De son côté, l’Église « confessante » allemande regroupe les protestants opposés au régime, dont les plus célèbres seront les pasteurs Martin Niemöller et Dietrich Bonhoeffer, ce célèbre théologien fusillé au camp de concentration de Flossenbürg en 1945.

De son côté, le Vatican se borne à lutter, par l’intermédiaire de ses nonces, contre les lois raciales qui se multiplient en Italie, en Allemagne, dans les pays satellites comme la Hongrie, la Slovaquie ou la France de Vichy.
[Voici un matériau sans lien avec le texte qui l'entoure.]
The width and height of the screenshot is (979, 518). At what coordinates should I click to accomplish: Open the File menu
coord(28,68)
Ces pressions, réelles, comme celles de Cesare Orsenigo, nonce à Berlin, n’impressionnent pas les autorités allemandes.

Mais à partir de 1942, la tragédie prend une autre ampleur. Pie XII est très tôt informé de déportations massives de juifs.

Le 9 mars 1942, quelques semaines seulement après la conférence de Wannsee qui adopte la « solution finale », le chargé d’affaires du Vatican en Slovaquie, Mgr Burzio, révèle à Rome la déportation de 80 000 Juifs promis « à une mort certaine ».
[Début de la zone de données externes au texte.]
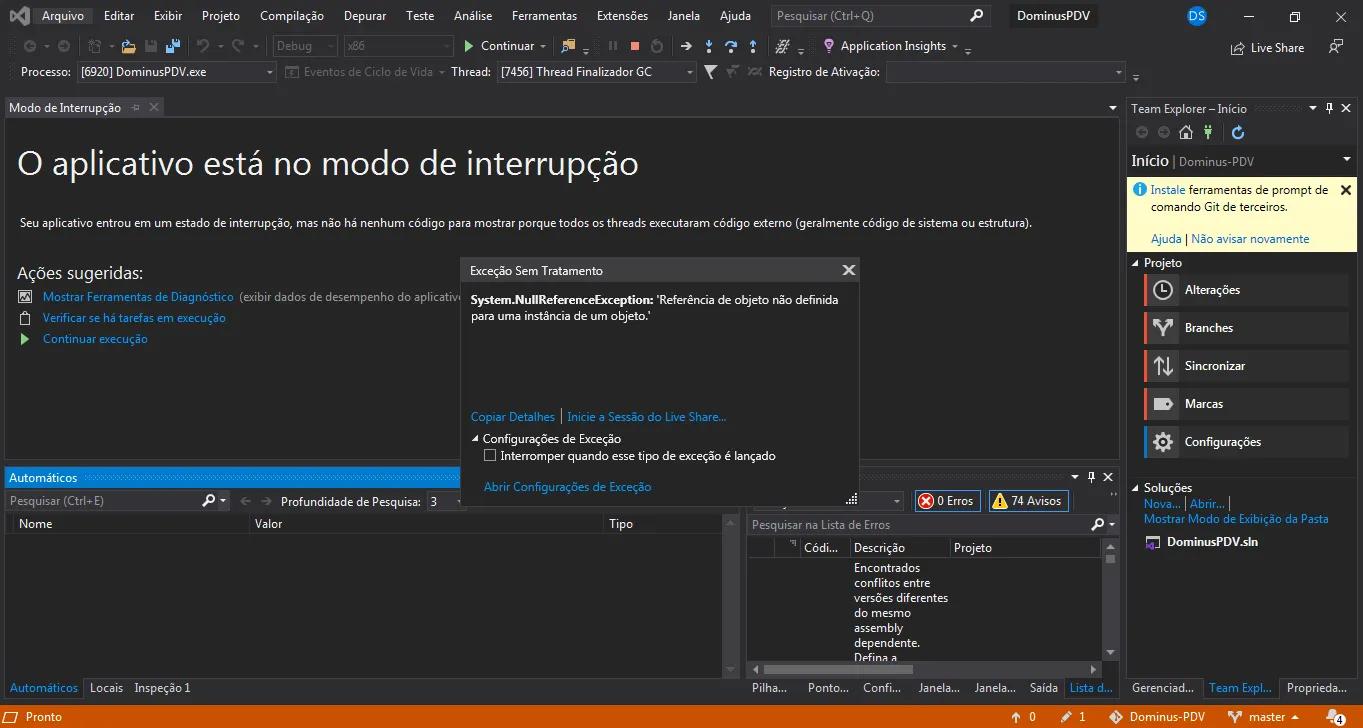
Task: Click the Continuar execução link
Action: (x=95, y=339)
En juillet, un autre visiteur apostolique en Croatie (alors sous gouvernement oustachi) apprend d’un chef de la police locale que deux millions de juifs sont morts déportés et il transmet ses informations au Vatican qui ne réagit pas.

Du Congrès juif mondial à New York, l’avocat Gerhart Riegner, futur secrétaire général, envoie en mars 1942 au pape, comme à toutes les chancelleries, son fameux « télégramme » : « Reçu rapport alarmant faisant état qu’au quartier général du Führer est discuté un plan selon lequel tous les juifs des pays occupés ou contrôlés par l’Allemagne devraient, après déportation et concentration dans l’Est, être exterminés d’un coup, afin de résoudre, une fois pour toutes, la question juive en Europe. »
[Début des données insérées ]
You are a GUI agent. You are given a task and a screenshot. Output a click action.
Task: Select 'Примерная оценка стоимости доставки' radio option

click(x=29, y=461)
Le 9 décembre, un document plus détaillé parvient au Vatican par le biais de la nonciature de Berlin, faisant état de « ghettos et d’immenses camps de concentration ».

Le gouvernement polonais en exil à Londres n’est pas non plus avare d’informations et le secrétaire d’État de Pie XII, le cardinal Luigi Maglione, peut rédiger cette note en mai 1943 : « Juifs, situation épouvantable. En Pologne, ils étaient avant-guerre 4 500 000. Il n’en reste que 100 000. À Varsovie, on a formé un ghetto qui en contenait 650 000 environ. Il y en aurait aujourd’hui 20 000 à 25 000. »

Lui aussi emploie l’expression de « camps spéciaux de la mort », ajoutant : « On raconte qu’ils sont enfermés par centaines dans des chambres où ils finiraient par l’action des gaz. » Comme tous les gouvernements alliés, le Vatican hésite à croire ces informations.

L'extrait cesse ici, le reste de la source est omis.